**Reading text**
——————

Graphic photos from Indonesia’s Covid-19 outbreak show country on the brink
Indonesia is battling a major Covid-19 outbreak, pushing its health system to the brink. WARNING: Graphic content.
WARNING: Graphic content.
Doctors are dying “almost every week” from Covid-19 in Indonesia, which has been dubbed Asia’s worst outbreak.
Australia’s neighbour is in the grips of a Covid-19 crisis.
Indonesia has recorded more than 2.6 million cases and 68,219 deaths.
And the per capita death toll in Indonesia has passed India’s, Nikkei Asia reports.
Despite a strict lockdown being ordered for Java and Bali, daily cases have surged past 40,000 for two days straight.
On Tuesday, 47,899 new cases were recorded. That’s the sixth daily record in the past 10 days and seven times higher than a month ago.
The dramatic rise in cases is being blamed on the highly transmissible Delta variant.
The positivity rate – the percentage of positive cases per people tested – is a massive 30 per cent in some places, indicating poor testing and tracing measures.
There are more than 380,000 active cases, mostly in the highly populous island of Java.
Cases in Jakarta have hit a record high, despite the city closing its borders for non-essential travel since the lockdown began on July 3.
And Indonesia’s health system is under massive strain.
Nine provinces have reported hospital bed occupancy above 80 per cent, including Jakarta and West Java.
Young medical graduates and trainee doctors are now being recruited, the ABC reports.
“Indonesia is so full of Covid now,” Debryna Dewi Lumanauw said.
The Jakarta-based doctor described the situation as dire.
“All my friends are falling down. All of us are sick, or were sick. Everybody who works along with us [are] collapsing.

——————

**Dataset content**

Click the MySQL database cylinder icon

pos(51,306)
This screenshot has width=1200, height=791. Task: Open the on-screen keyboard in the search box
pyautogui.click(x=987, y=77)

——————

**Parts of the exercise**
**A.** Answer these questions using the article on Indonesia's Covid-19 outbreak, one answer per line:
(i) How many new cases were recorded on Tuesday?
(ii) How many provinces have reported hospital bed occupancy above 80 per cent?
(iii) On what date did the lockdown in Jakarta begin?
**B.** Resume the article on Indonesia's Covid-19 outbreak from its last sentence, writing the next few paragraphs.

**Answers**
**A.**
(i) 47,899
(ii) Nine
(iii) July 3

**B.**
“We have to continue doing our jobs [but] when we work more than we can we are actually exposing ourselves to more danger.
“That also means we are exposing our family, the people that live in our house.”
Oxygen has become a critical resource. Shortages were blamed for deaths of 33 Covid-19 patients in early July.
Demand for medical oxygen has outstripped production capacity, health minister Budi Gunadi Sadikin said.
Patients are also being turned away at major hospitals due to the Covid-19 crisis.
“We reject patients every day because there is nothing we can do if the hospital is full,” head of the Covid-19 team at the Persahabatan National Lung Hospital Dr Erlina Burhan said.
“Even if the patient is in a very bad condition and needs the ICU, if we have no space, we cannot take them and we have to say, [we’re] sorry.”
However, President Joko Widodo this week praised his country’s handling of the pandemic.
“It has caused health and economic crises. We are grateful that Indonesia is one of the countries that can control these crises well,” he said in a briefing.
“The pandemic is still going on and we have to stay alert.”